→ Exercise: Find and copy each line of the listing below that has the word "link" in it.

----------------

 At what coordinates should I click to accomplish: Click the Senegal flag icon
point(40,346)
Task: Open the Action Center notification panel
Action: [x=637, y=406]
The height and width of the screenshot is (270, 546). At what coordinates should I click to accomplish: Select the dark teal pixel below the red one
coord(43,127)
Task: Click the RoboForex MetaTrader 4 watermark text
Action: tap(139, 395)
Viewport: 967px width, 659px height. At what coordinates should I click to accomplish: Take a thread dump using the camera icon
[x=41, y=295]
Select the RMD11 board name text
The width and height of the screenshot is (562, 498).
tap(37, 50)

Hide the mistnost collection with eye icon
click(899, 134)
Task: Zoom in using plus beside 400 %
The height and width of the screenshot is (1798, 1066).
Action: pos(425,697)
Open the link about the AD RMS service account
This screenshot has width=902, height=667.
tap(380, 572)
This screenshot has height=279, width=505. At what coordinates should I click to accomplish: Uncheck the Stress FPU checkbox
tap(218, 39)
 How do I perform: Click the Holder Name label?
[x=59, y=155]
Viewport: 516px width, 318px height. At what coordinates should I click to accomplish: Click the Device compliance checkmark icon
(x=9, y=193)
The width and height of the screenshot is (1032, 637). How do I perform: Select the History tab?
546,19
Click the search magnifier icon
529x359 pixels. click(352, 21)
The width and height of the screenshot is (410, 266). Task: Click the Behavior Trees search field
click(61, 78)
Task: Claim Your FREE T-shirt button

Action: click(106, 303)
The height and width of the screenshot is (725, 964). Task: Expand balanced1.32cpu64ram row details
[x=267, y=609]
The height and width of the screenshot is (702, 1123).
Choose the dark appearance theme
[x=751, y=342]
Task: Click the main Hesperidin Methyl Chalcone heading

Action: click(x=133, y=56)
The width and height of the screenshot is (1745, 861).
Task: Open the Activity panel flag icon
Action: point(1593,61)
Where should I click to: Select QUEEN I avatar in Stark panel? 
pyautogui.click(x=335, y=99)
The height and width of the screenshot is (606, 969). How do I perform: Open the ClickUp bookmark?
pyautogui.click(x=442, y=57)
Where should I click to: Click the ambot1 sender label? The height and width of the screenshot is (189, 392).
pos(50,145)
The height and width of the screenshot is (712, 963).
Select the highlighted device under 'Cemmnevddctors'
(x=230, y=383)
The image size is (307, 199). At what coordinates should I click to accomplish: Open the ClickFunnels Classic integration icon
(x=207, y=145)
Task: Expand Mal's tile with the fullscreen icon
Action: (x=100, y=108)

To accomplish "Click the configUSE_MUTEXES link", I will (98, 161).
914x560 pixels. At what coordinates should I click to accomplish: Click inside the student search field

----------------

→ Answer box:
Open the link about the AD RMS service account
To accomplish "Click the configUSE_MUTEXES link", I will (98, 161).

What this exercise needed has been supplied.